- **TEXTE FOURNI**
Une façon récente d’aborder le sol urbain 

Dans un contexte de développement durable et favorable à l’économie circulaire, le sol urbain n’est plus considéré pour sa fonction de support pour le bâtiment, mais également pour sa capacité à accueillir des cultures, à filtrer les eaux de pluies, à constituer un habitat pour la biodiversité, etc. Les gestionnaires de territoires vont pouvoir s’appuyer sur toutes ces fonctions pour exploiter les services retrouvés et continuer leur développement. 

Cette façon d’aborder les sols est récente. Elle ouvre le champ des possibles pour "reconstruire la ville sur la ville" en réhabilitant les friches, et donc ne pas urbaniser de sol agricole. Avec le souci croissant d’avoir une ville plus agréable, souvent plus végétale. Bref, le sol est l’objet de toutes les attentions de la part des scientifiques. Les recherches qui en découlent associent des pédologues, des biologistes, des écologues, des agronomes, et, en plus, pour les thématiques liées aux déchets, des sociologues et des économistes, car il y a dans ces études une dimension liée à l’acceptabilité du public et à la rentabilité de ces nouveaux sols.

- **DOCUMENTS D'ÉTUDE**
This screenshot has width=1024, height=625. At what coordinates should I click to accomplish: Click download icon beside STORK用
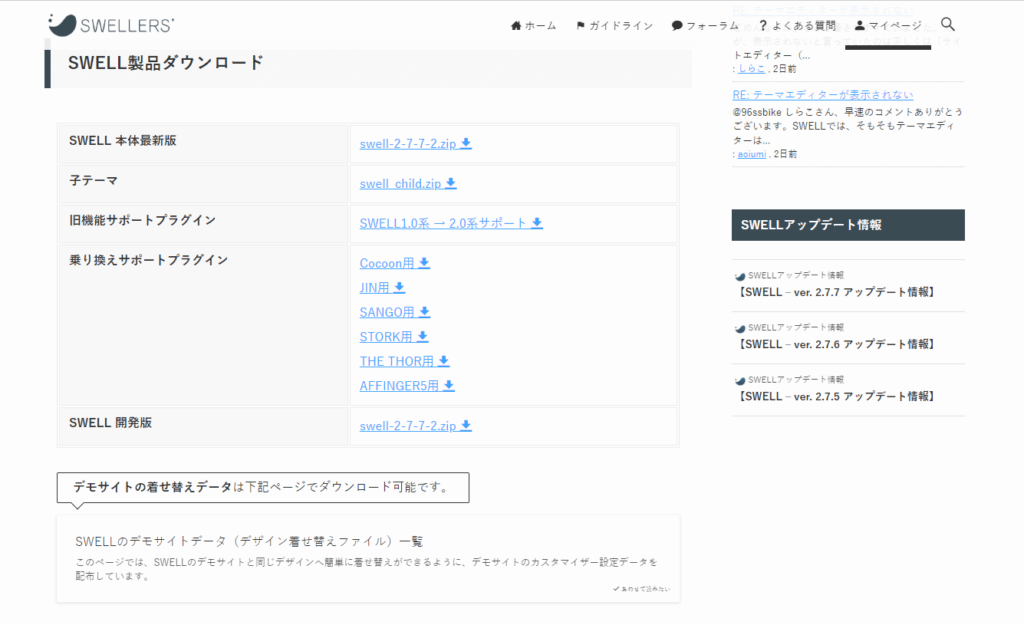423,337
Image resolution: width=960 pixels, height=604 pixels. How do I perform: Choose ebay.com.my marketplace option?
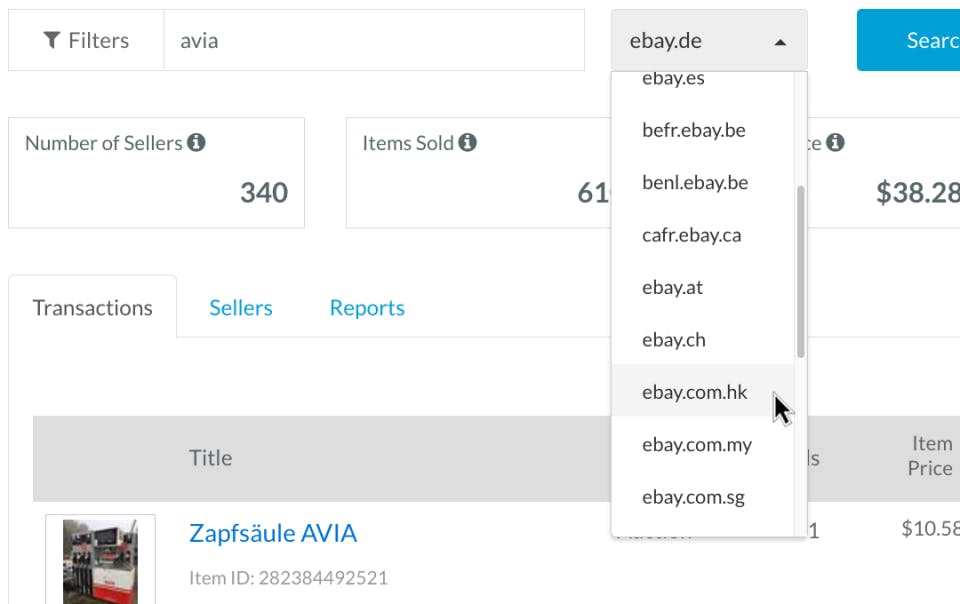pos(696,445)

--

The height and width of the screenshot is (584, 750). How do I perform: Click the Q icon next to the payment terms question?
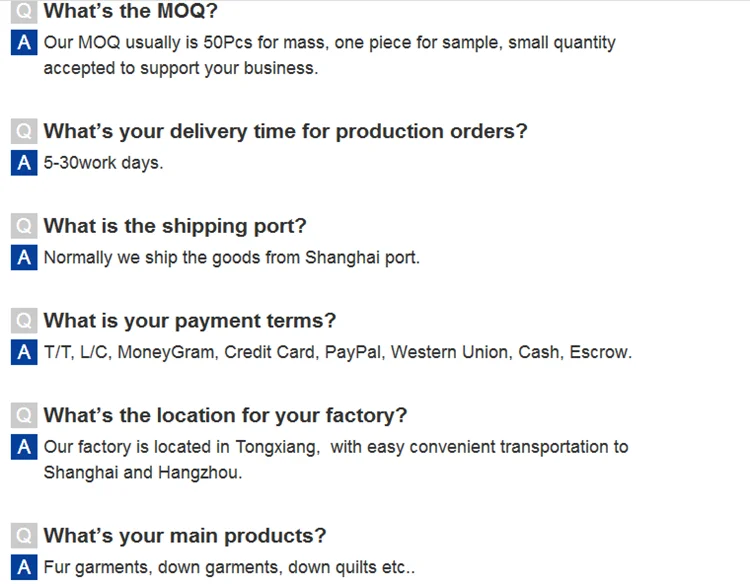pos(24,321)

- **ÉNONCÉ DU PROBLÈME**
Dans le texte sur le sol urbain, reprenez le passage commençant par « Une façon récente » et se poursuivant jusqu'à « continuer leur développement. », en substituant « plantations » à « cultures ».

- **EXERCICE CORRIGÉ**
Une façon récente d’aborder le sol urbain 

Dans un contexte de développement durable et favorable à l’économie circulaire, le sol urbain n’est plus considéré pour sa fonction de support pour le bâtiment, mais également pour sa capacité à accueillir des plantations, à filtrer les eaux de pluies, à constituer un habitat pour la biodiversité, etc. Les gestionnaires de territoires vont pouvoir s’appuyer sur toutes ces fonctions pour exploiter les services retrouvés et continuer leur développement.